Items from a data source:

"""

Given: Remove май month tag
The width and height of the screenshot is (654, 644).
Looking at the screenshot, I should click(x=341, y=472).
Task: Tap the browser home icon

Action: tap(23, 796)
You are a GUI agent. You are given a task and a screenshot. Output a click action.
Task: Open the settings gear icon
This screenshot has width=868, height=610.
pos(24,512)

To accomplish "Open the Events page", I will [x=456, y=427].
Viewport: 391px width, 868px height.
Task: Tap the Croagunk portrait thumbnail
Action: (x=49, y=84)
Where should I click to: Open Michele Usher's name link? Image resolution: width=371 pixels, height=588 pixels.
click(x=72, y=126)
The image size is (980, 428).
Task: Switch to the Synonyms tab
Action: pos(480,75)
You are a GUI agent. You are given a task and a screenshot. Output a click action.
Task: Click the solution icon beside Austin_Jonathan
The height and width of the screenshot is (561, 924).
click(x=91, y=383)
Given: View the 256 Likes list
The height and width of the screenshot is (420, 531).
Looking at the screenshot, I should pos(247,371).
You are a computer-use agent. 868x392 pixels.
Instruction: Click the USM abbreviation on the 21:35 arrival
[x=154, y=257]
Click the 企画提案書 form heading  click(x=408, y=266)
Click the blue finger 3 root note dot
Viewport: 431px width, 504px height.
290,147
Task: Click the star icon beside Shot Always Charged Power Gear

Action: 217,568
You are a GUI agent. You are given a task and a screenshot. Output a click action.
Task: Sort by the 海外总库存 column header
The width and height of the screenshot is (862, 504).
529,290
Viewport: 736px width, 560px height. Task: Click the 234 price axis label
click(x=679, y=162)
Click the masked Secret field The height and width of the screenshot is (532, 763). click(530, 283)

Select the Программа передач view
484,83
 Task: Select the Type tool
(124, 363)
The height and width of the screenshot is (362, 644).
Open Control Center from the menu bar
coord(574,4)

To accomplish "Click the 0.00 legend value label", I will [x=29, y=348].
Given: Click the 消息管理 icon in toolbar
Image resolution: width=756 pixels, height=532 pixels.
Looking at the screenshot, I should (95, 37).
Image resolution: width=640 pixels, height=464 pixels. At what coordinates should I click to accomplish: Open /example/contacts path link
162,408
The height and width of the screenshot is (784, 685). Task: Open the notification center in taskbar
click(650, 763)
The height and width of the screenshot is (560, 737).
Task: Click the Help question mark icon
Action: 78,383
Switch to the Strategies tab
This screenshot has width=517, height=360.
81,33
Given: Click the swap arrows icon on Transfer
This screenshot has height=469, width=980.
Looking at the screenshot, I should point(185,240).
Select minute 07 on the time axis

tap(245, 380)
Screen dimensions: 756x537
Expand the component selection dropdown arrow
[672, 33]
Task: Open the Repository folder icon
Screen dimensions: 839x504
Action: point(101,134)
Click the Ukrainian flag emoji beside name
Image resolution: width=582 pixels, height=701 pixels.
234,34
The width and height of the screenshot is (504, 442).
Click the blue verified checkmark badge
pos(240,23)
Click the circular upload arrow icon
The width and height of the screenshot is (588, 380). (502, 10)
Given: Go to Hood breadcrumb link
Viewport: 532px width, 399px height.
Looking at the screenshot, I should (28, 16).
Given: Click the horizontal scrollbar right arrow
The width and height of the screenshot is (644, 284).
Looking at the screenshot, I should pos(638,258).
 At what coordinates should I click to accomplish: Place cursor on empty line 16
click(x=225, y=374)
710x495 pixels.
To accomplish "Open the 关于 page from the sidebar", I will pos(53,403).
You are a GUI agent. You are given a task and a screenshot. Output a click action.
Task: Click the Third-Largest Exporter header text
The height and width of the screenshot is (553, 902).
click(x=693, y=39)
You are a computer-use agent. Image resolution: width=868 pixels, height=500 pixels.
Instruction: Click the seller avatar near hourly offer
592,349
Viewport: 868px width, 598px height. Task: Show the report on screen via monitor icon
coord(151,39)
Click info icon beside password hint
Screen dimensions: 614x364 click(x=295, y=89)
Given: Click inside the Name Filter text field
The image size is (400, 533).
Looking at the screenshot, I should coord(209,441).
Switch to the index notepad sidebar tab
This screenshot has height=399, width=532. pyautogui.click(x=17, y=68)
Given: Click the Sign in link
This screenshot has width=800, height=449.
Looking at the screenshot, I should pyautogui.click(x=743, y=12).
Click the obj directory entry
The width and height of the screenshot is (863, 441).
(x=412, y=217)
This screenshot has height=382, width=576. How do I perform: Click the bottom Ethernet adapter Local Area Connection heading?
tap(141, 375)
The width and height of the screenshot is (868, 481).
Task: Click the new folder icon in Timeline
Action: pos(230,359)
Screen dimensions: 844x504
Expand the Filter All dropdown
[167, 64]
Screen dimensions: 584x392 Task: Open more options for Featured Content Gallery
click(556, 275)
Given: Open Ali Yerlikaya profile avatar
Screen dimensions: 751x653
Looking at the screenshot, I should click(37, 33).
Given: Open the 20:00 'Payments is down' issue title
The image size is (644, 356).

"""

Your answer should consist of the lines from the line with "This screenshot has height=469, width=980." to the line with "Given: Click the horizontal" above, repeated exactly, both ends included.

Task output:
This screenshot has height=469, width=980.
Looking at the screenshot, I should point(185,240).
Select minute 07 on the time axis

tap(245, 380)
Screen dimensions: 756x537
Expand the component selection dropdown arrow
[672, 33]
Task: Open the Repository folder icon
Screen dimensions: 839x504
Action: point(101,134)
Click the Ukrainian flag emoji beside name
Image resolution: width=582 pixels, height=701 pixels.
234,34
The width and height of the screenshot is (504, 442).
Click the blue verified checkmark badge
pos(240,23)
Click the circular upload arrow icon
The width and height of the screenshot is (588, 380). (502, 10)
Given: Go to Hood breadcrumb link
Viewport: 532px width, 399px height.
Looking at the screenshot, I should (28, 16).
Given: Click the horizontal scrollbar right arrow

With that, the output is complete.